[[ DATA EXCERPTS open ]]
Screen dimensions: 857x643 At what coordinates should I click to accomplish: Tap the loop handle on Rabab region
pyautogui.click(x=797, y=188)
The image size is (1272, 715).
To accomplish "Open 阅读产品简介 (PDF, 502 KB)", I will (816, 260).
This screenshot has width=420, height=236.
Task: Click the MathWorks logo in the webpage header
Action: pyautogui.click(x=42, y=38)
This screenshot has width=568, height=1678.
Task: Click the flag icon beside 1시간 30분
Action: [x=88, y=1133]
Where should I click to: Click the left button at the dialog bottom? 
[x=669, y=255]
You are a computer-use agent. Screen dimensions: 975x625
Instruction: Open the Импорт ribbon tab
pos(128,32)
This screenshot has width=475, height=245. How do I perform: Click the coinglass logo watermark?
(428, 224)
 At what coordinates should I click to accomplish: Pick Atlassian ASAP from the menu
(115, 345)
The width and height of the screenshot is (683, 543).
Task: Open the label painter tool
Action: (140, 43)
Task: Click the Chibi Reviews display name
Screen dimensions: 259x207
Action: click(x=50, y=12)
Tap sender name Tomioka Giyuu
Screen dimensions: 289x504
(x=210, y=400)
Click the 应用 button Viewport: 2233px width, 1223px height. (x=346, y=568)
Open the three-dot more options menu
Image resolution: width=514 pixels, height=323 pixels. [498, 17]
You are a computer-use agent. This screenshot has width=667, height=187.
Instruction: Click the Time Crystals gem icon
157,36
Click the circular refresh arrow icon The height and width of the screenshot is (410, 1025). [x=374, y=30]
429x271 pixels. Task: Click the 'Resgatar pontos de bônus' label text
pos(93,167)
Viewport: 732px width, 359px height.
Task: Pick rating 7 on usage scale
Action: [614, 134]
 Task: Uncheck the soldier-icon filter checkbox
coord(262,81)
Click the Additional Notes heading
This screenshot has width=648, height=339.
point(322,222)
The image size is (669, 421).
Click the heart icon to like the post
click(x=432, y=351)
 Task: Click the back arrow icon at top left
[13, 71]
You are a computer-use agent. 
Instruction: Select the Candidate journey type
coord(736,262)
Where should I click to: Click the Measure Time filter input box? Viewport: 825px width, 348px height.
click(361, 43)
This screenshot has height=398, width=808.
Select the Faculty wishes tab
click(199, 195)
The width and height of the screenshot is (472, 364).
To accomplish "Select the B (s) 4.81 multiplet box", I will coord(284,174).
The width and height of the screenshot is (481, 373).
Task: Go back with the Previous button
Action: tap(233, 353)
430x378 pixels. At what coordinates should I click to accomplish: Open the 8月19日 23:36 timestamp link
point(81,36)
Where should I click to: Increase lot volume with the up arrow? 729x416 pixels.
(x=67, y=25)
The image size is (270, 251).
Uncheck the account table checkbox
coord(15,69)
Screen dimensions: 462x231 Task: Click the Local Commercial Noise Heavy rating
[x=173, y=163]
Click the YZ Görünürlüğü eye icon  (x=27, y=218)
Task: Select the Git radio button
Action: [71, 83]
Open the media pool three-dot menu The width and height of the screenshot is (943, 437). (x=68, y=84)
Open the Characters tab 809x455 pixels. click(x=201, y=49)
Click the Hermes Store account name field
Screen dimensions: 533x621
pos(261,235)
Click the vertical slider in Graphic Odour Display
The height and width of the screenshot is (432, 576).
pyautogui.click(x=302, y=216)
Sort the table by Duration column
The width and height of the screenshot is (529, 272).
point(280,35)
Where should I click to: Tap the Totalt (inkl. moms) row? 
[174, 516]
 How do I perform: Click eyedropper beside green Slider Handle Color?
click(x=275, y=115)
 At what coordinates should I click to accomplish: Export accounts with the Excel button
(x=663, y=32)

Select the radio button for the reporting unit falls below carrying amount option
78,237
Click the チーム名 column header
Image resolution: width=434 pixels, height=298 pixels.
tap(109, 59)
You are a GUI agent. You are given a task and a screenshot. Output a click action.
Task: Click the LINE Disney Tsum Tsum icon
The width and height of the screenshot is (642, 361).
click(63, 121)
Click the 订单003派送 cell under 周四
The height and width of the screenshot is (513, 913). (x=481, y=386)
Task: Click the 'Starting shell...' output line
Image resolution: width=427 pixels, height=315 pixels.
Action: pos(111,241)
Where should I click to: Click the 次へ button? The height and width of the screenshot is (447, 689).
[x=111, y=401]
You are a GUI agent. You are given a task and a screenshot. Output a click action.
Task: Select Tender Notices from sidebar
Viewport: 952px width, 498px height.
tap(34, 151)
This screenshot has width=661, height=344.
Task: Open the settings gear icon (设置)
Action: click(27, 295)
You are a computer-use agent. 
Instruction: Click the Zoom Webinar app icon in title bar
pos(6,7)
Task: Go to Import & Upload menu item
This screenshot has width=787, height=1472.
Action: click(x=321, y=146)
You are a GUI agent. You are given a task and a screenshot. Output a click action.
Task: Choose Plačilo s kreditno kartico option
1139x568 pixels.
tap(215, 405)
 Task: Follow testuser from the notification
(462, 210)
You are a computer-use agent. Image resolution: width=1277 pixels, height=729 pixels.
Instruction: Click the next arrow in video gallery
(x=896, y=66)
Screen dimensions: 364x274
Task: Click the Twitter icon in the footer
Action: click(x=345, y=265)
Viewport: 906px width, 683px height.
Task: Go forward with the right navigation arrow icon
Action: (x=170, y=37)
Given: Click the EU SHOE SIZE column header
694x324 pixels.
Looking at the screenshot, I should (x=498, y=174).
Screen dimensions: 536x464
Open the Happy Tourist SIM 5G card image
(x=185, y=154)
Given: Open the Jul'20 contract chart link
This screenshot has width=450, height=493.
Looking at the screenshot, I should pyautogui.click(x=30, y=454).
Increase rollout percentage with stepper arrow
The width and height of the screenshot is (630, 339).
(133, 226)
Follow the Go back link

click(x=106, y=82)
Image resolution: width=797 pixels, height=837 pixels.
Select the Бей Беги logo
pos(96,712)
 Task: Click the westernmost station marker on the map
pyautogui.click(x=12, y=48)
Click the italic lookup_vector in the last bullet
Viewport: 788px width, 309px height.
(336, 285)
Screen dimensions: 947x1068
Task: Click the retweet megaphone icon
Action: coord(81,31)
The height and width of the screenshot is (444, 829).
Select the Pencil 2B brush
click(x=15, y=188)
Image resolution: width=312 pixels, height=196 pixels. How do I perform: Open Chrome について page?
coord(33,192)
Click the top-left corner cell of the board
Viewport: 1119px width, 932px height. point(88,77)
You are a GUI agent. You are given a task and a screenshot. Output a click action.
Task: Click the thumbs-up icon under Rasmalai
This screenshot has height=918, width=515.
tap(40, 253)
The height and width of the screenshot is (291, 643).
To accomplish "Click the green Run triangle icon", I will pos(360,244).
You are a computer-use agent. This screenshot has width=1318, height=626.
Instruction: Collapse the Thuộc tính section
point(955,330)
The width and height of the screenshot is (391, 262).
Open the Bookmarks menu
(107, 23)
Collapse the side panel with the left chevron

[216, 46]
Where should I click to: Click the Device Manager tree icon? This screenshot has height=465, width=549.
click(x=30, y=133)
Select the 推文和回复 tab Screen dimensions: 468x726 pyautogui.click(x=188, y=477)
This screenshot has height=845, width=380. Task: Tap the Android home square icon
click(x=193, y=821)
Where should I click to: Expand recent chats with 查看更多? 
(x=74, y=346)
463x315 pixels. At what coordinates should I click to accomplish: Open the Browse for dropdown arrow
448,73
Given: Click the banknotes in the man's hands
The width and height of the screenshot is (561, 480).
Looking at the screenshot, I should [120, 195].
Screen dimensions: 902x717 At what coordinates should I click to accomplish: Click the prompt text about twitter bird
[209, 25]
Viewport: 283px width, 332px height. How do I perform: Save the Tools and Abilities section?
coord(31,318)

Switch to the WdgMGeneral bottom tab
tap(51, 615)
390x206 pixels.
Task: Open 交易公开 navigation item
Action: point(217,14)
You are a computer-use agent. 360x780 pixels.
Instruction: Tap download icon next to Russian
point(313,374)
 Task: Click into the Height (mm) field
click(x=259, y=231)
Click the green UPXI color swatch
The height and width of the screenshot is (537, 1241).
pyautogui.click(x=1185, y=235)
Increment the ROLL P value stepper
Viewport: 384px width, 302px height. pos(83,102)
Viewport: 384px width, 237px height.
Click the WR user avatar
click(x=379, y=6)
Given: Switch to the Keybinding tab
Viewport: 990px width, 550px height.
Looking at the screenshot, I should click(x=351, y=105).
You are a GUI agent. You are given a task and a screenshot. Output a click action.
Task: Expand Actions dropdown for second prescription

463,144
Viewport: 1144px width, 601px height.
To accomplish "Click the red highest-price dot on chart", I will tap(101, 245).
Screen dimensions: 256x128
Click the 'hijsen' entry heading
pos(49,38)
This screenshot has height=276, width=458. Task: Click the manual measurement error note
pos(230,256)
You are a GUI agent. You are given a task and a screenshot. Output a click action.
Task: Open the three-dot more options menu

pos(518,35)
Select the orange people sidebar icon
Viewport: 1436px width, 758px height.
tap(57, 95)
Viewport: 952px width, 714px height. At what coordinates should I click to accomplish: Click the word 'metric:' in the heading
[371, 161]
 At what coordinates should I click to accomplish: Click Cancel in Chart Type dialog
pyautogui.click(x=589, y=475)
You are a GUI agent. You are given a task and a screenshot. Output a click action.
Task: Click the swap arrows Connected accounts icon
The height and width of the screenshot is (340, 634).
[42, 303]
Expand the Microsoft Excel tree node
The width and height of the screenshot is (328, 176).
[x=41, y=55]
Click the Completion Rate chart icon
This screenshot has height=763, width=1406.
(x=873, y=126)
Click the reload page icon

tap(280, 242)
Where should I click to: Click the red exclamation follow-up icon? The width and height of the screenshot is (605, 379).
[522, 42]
[[ DATA EXCERPTS closed ]]
• TASK OBJECTIVE: Pull every line containing the word "column" out of the listing.

• OUTPUT FOR THIS EXERCISE:
Sort the table by Duration column
Click the チーム名 column header
Given: Click the EU SHOE SIZE column header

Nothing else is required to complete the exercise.